A wide variety of approaches to quantify the dissimilarity, or distance, between two spike trains has been suggested. Among these is the metric introduced in \citet{Victor96}, which evaluates the cost needed to transform one spike train into the other, using only certain elementary steps. Another metric proposed in \citet{VanRossum01}, measures the Euclidean distance between the two spike trains after convolution of the spikes with an exponential function. Both methods involve one parameter that sets the time scale.
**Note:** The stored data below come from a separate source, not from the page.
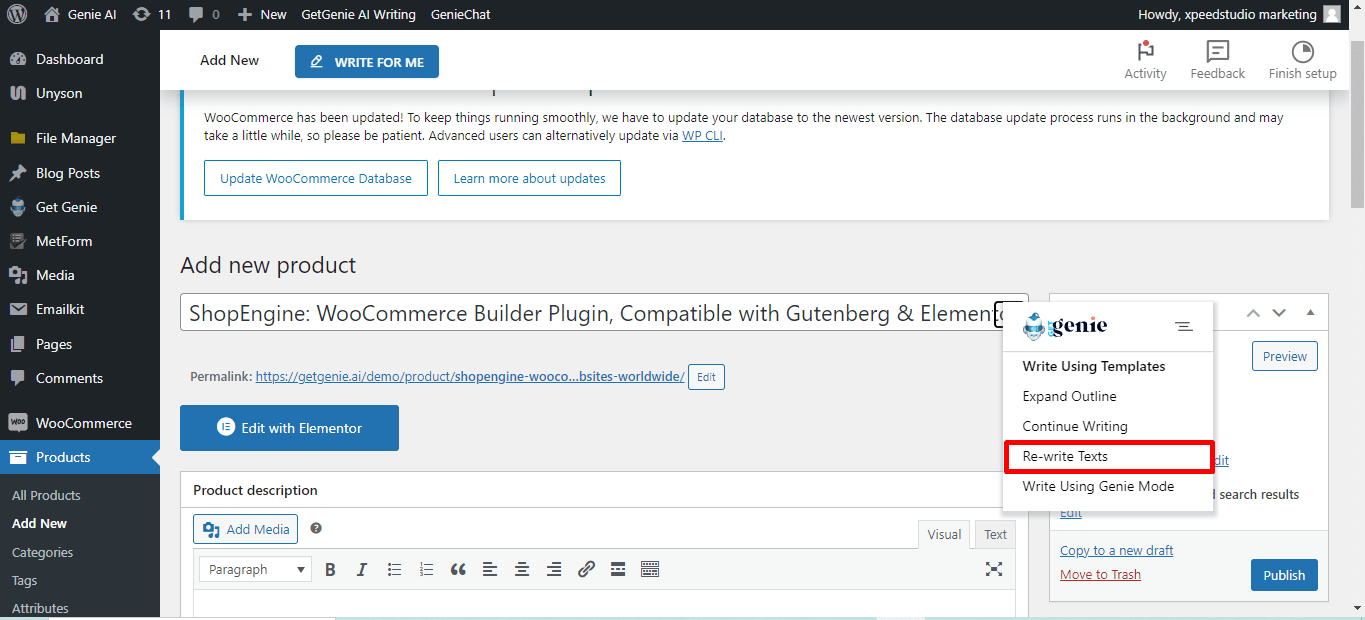Image resolution: width=1365 pixels, height=620 pixels.
Task: Open the Genie panel hamburger menu icon
Action: (1184, 326)
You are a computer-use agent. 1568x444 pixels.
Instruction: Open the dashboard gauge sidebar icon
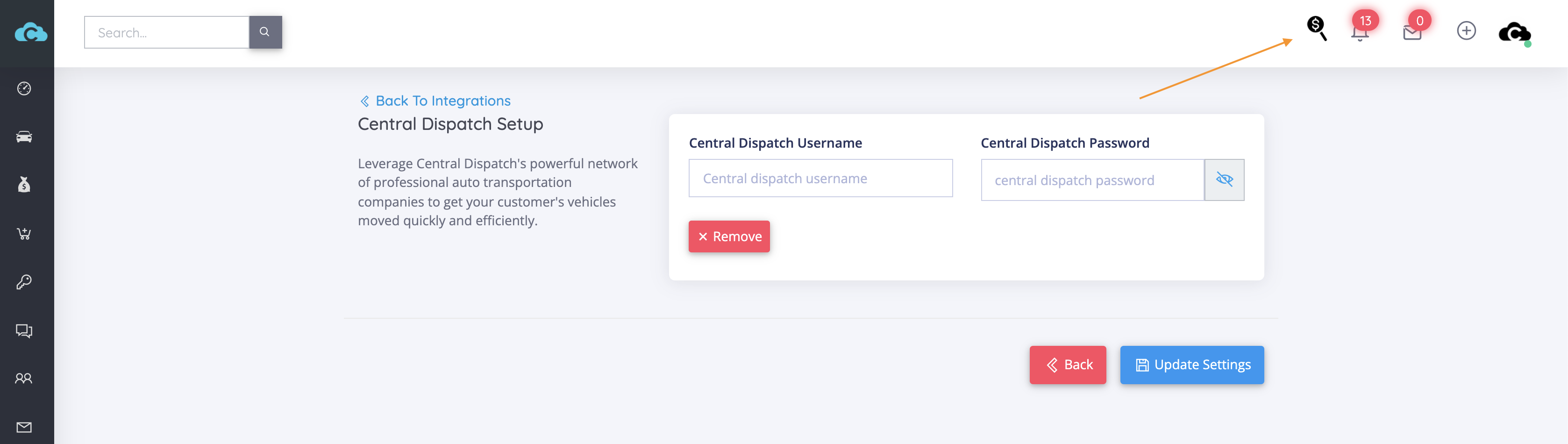click(x=24, y=88)
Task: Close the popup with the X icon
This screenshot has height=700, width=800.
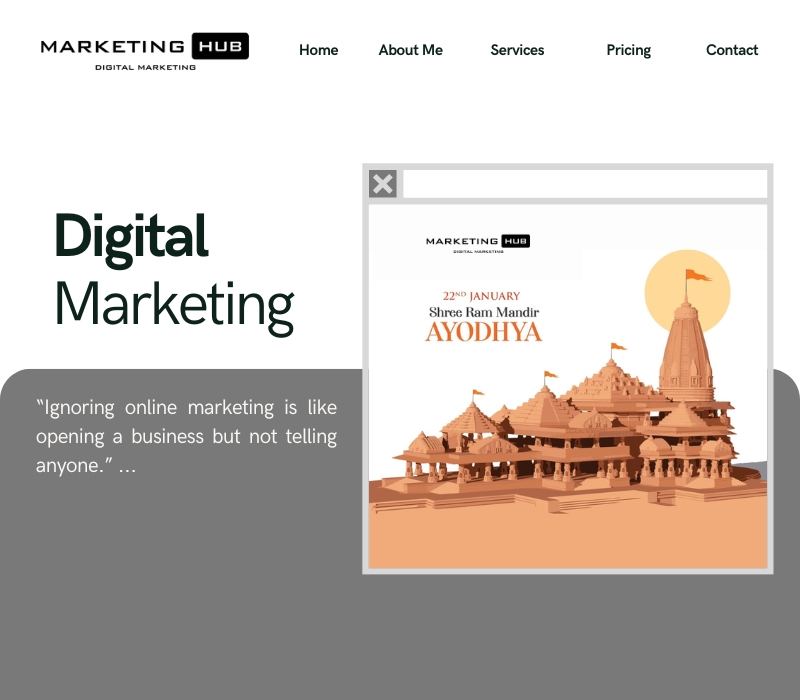Action: pos(383,184)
In contrast, two more recent bivariate approaches, the ISI- and the SPIKE-distance are time scale independent and self-adaptive \citep{Kreuz07c, Kreuz13}. These two measures are complementary: The ISI-distance relies on the relative length of simultaneous interspike intervals and is thus well-designed to quantify similarities in the neurons’ firing-rate profiles \citep{Kreuz07c, Kreuz09}. The SPIKE-distance is based on differences between the spike times of the two spike trains and is therefore ideally suited to track synchrony that is mediated by spike timing \citep{Kreuz11, Kreuz13}.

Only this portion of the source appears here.